Mais attention : ne systématisez pas cette pratique si votre pression varroa reste faible. Retirer régulièrement les mâles déséquilibre la colonie et vous prive des bénéfices que leur présence apporte. Préférez un suivi raisonné, adapté à la situation sanitaire réelle de votre rucher.

Les idées reçues sur les faux bourdons

« Les mâles ne servent à rien » : cette croyance, largement répandue pendant plus d’un siècle, est totalement fausse. Les faux bourdons jouent plusieurs rôles essentiels dans la thermorégulation, la stimulation de l’activité, la régulation sociale et bien sûr la reproduction.
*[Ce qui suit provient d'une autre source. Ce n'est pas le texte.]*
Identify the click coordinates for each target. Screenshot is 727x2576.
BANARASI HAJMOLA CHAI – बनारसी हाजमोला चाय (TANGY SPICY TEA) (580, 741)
Leur présence naturelle traduit un équilibre recherché par la colonie.

« Ils mangent trop de miel » : certes, les faux bourdons consomment du miel puisqu’ils ne butinent pas. Mais leur coût énergétique est compensé par les bénéfices qu’ils apportent. Des études de terrain montrent que les colonies avec 20 à 30 % de cellules mâles produisent souvent plus de miel, pas moins. Leur présence stimule les ouvrières et améliore la gestion des réserves.

« Il faut les éliminer pour éviter le varroa » : si les cellules de mâles hébergent effectivement plus de varroas, leur suppression systématique n’est pas la solution. Un traitement ciblé en cas de forte infestation reste préférable à une destruction aveugle qui fragilise l’équilibre de la colonie. De plus, retirer les mâles pousse souvent les abeilles à en reconstruire immédiatement.

« Beaucoup de mâles signifie un essaimage imminent » : pas nécessairement. Si la présence de nombreux faux bourdons coïncide souvent avec la saison de l’essaimage, ce n’est pas un signe direct de préparation au départ. C’est simplement la saison reproductive naturelle des abeilles. L’essaimage se prépare avec d’autres indicateurs : cellules royales operculées, barbe sur la planche d’envol, saturation du corps de ruche.

Observer beaucoup de faux bourdons dans votre ruche n’est pas en soi un problème. Au contraire, leur présence en nombre raisonnable témoigne d’une colonie dynamique et équilibrée. L’essentiel est de savoir reconnaître les signes d’une ruche bourdonneuse, situation bien différente qui nécessite une intervention rapide. En cas de doute, ouvrez la ruche, examinez le couvain et vérifiez la présence de ponte variée. Vos abeilles savent ce qu’elles font.